Exercise. Both the line with "The height and width of the screenshot is (219, 468)." and the line with "Open the Categoria" in the records below must appear in the output, along with every line between them, exactly and with nothing added.

========================================

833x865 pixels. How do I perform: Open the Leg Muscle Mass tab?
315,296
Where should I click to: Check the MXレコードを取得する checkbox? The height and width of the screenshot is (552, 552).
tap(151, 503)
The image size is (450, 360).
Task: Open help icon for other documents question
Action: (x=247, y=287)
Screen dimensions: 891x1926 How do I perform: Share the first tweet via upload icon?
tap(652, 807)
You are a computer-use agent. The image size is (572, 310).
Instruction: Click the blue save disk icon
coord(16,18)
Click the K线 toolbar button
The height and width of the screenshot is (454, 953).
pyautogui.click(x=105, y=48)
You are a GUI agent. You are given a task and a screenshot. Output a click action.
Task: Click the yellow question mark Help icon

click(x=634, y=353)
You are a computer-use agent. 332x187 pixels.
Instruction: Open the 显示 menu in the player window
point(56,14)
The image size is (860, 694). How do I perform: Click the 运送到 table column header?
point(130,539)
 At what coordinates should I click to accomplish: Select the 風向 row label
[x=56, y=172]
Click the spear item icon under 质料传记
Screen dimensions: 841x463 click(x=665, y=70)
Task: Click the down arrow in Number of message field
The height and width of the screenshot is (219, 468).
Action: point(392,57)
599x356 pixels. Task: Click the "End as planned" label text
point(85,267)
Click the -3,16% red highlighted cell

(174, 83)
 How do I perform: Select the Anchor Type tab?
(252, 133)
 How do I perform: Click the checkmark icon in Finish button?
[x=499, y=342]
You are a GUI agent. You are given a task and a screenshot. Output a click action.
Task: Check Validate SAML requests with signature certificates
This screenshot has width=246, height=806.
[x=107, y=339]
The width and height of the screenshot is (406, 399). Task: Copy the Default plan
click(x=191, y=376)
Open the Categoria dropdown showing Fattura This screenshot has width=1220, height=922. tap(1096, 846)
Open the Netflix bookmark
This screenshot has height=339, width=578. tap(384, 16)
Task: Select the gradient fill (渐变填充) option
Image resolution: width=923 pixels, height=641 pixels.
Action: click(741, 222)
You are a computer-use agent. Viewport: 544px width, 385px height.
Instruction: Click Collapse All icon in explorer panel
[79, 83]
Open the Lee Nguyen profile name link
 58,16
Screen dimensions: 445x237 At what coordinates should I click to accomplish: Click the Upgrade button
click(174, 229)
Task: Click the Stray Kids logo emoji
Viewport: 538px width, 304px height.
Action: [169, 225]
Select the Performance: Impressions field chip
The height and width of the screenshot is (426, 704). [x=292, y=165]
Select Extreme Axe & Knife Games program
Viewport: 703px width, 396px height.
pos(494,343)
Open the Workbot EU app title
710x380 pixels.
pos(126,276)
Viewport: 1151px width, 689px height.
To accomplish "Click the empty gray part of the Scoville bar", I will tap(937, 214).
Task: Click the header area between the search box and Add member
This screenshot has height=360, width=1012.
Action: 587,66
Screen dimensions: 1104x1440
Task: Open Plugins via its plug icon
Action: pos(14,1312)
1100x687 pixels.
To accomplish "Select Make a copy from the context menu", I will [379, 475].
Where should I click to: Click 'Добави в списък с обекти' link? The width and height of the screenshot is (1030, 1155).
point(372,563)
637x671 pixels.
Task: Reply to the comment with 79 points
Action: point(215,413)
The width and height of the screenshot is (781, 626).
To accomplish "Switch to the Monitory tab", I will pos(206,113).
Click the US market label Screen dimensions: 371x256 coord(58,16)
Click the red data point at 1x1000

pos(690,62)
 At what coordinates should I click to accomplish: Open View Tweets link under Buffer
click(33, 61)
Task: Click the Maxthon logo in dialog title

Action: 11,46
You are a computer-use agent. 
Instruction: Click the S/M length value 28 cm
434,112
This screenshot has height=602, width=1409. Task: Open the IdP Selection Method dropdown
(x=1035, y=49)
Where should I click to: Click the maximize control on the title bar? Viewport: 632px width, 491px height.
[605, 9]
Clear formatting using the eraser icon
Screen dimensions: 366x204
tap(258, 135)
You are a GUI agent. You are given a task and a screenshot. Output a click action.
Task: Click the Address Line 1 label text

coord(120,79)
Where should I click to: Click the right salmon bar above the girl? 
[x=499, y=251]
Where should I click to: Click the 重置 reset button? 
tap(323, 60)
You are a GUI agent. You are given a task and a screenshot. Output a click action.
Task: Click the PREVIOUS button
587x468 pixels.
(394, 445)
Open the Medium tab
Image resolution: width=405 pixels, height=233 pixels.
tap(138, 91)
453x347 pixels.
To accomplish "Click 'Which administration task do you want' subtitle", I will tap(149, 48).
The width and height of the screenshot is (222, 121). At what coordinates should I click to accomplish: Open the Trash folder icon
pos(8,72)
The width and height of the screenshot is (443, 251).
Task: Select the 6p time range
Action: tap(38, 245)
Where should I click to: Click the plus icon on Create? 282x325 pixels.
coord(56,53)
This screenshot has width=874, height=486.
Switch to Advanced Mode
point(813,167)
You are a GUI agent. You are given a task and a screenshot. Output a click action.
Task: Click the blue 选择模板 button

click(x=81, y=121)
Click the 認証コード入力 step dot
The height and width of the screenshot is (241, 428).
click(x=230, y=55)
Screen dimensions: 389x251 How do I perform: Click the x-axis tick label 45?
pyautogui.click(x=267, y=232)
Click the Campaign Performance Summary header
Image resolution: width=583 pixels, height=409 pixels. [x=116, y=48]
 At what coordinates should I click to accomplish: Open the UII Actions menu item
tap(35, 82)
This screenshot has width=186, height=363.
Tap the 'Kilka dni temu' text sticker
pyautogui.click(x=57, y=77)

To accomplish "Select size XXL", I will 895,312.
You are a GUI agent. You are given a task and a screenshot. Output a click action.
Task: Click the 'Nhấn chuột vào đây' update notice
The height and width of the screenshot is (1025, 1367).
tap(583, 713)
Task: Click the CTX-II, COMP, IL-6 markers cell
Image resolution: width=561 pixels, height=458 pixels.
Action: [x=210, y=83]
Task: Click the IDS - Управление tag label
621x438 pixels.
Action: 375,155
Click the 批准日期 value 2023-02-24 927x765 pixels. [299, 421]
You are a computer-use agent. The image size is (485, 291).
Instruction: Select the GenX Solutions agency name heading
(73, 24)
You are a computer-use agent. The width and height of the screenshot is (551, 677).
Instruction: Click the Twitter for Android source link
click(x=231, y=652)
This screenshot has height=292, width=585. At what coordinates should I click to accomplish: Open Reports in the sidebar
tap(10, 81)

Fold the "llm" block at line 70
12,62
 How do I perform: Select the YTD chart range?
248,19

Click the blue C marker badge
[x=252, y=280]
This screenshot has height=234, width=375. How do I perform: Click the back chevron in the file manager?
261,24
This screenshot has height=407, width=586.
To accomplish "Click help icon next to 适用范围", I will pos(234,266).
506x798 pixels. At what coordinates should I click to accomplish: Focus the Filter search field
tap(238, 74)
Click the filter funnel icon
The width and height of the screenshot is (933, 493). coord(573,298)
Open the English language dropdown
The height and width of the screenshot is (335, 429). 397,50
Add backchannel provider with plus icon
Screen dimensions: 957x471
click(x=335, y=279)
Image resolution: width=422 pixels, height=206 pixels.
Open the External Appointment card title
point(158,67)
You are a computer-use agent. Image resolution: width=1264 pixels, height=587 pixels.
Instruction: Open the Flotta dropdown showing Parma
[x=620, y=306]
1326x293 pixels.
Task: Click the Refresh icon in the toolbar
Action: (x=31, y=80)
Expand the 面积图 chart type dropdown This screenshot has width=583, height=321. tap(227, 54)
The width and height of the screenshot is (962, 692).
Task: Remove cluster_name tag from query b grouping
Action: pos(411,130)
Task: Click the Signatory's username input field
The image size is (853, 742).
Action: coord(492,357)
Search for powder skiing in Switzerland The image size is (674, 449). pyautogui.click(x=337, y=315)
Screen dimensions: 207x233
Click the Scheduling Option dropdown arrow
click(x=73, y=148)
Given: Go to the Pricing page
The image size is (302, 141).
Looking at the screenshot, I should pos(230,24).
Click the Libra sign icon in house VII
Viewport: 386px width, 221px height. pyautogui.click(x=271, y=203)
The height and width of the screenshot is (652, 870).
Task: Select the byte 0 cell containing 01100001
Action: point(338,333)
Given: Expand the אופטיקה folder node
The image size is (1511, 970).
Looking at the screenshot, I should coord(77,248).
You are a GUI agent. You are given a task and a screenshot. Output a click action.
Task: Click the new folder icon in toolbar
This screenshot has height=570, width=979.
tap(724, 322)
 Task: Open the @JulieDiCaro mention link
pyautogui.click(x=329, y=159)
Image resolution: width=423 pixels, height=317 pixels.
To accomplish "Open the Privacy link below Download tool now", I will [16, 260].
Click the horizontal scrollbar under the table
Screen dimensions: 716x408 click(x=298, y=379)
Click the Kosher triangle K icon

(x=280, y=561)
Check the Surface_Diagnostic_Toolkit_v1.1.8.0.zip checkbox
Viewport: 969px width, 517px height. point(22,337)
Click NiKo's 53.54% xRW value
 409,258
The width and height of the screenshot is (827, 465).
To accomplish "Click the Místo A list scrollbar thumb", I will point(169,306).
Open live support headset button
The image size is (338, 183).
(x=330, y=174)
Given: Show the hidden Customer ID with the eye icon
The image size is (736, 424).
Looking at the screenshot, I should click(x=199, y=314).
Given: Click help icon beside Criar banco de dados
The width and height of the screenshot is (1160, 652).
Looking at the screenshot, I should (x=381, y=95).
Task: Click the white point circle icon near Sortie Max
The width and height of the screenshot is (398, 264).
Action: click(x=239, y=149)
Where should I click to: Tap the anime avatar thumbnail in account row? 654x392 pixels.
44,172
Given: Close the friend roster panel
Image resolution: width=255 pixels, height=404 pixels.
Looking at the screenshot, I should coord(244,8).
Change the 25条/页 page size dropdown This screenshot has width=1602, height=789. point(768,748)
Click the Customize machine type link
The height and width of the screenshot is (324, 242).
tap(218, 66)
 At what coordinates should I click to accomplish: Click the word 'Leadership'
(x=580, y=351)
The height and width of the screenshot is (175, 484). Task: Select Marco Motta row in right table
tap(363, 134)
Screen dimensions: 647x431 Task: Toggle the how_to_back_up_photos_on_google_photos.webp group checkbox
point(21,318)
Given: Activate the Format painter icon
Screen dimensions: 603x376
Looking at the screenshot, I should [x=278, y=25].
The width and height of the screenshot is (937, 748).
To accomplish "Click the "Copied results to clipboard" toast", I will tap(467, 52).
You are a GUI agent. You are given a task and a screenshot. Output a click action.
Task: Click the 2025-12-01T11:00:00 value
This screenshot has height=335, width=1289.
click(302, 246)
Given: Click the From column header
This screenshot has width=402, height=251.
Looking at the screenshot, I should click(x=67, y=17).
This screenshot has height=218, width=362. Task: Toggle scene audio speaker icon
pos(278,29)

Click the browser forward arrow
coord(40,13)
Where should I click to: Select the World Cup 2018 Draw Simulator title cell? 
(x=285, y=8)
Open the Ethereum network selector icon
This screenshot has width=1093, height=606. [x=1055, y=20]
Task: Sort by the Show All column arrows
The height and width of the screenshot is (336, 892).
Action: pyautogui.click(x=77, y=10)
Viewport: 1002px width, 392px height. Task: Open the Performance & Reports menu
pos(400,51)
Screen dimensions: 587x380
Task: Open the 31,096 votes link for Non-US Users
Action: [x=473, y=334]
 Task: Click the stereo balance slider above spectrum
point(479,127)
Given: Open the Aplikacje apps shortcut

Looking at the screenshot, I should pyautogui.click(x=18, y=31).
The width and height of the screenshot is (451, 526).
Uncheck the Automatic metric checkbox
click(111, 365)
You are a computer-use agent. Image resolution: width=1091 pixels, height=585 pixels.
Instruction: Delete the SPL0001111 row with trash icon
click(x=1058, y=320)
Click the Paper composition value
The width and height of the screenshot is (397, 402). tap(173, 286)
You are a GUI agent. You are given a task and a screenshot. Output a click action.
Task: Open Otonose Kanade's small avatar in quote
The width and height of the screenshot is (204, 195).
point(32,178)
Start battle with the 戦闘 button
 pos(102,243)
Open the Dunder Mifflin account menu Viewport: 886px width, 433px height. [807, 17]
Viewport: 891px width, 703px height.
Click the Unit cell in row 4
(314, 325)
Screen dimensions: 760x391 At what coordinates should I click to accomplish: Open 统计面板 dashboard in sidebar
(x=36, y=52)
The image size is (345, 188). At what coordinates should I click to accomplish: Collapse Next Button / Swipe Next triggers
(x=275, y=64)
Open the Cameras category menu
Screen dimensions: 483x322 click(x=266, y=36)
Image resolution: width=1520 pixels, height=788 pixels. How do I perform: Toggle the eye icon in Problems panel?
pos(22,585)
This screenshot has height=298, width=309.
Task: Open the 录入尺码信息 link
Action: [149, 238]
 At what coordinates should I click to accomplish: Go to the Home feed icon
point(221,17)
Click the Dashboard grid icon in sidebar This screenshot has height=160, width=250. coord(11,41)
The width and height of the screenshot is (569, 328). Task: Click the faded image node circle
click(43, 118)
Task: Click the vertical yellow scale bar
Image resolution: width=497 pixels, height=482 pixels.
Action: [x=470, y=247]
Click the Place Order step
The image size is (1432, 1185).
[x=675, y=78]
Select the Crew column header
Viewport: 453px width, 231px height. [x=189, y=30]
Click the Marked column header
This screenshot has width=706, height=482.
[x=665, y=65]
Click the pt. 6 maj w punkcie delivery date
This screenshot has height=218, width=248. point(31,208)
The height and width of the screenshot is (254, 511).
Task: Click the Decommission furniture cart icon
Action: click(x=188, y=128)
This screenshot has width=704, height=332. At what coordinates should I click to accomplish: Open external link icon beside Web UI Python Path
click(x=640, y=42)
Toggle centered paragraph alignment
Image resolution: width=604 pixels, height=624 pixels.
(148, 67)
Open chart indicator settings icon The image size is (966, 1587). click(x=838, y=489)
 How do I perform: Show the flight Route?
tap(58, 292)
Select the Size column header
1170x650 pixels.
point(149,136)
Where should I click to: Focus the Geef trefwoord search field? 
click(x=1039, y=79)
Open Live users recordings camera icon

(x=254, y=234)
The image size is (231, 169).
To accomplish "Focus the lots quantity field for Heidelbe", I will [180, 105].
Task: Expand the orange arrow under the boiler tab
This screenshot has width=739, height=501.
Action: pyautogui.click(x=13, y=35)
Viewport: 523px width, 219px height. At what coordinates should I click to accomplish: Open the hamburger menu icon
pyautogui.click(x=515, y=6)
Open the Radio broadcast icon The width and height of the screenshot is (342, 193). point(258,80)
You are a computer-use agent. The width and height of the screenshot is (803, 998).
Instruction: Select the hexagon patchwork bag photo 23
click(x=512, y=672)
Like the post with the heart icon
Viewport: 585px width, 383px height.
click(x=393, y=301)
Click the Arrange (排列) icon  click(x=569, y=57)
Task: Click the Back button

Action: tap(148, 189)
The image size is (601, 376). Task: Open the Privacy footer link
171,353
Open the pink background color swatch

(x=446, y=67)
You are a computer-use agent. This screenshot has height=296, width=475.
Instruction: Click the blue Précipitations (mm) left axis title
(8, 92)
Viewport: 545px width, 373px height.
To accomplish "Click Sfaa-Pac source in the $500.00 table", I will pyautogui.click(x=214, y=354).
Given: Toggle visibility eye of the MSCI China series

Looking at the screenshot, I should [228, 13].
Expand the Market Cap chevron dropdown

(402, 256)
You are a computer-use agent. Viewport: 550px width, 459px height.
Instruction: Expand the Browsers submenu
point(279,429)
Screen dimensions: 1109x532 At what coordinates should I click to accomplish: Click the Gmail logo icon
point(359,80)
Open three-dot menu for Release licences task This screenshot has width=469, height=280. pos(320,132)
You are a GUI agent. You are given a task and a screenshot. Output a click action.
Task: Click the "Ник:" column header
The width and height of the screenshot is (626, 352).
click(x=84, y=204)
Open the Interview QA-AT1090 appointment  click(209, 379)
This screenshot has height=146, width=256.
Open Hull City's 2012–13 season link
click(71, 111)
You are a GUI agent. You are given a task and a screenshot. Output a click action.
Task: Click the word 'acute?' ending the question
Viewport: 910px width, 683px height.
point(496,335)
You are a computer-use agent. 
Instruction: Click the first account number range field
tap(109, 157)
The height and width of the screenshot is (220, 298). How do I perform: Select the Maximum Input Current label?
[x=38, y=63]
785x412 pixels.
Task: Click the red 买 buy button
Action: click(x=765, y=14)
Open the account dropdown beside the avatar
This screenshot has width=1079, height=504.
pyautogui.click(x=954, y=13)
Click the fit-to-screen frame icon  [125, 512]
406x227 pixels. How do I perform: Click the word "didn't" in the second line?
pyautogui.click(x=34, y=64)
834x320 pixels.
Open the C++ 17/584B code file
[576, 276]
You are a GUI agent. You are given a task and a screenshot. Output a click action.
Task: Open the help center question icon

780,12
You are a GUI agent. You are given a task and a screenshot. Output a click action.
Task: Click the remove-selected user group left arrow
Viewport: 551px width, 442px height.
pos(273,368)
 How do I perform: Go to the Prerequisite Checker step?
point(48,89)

========================================

Task response.
The height and width of the screenshot is (219, 468).
Action: point(392,57)
599x356 pixels. Task: Click the "End as planned" label text
point(85,267)
Click the -3,16% red highlighted cell

(174, 83)
 How do I perform: Select the Anchor Type tab?
(252, 133)
 How do I perform: Click the checkmark icon in Finish button?
[x=499, y=342]
You are a GUI agent. You are given a task and a screenshot. Output a click action.
Task: Check Validate SAML requests with signature certificates
This screenshot has width=246, height=806.
[x=107, y=339]
The width and height of the screenshot is (406, 399). Task: Copy the Default plan
click(x=191, y=376)
Open the Categoria dropdown showing Fattura This screenshot has width=1220, height=922. tap(1096, 846)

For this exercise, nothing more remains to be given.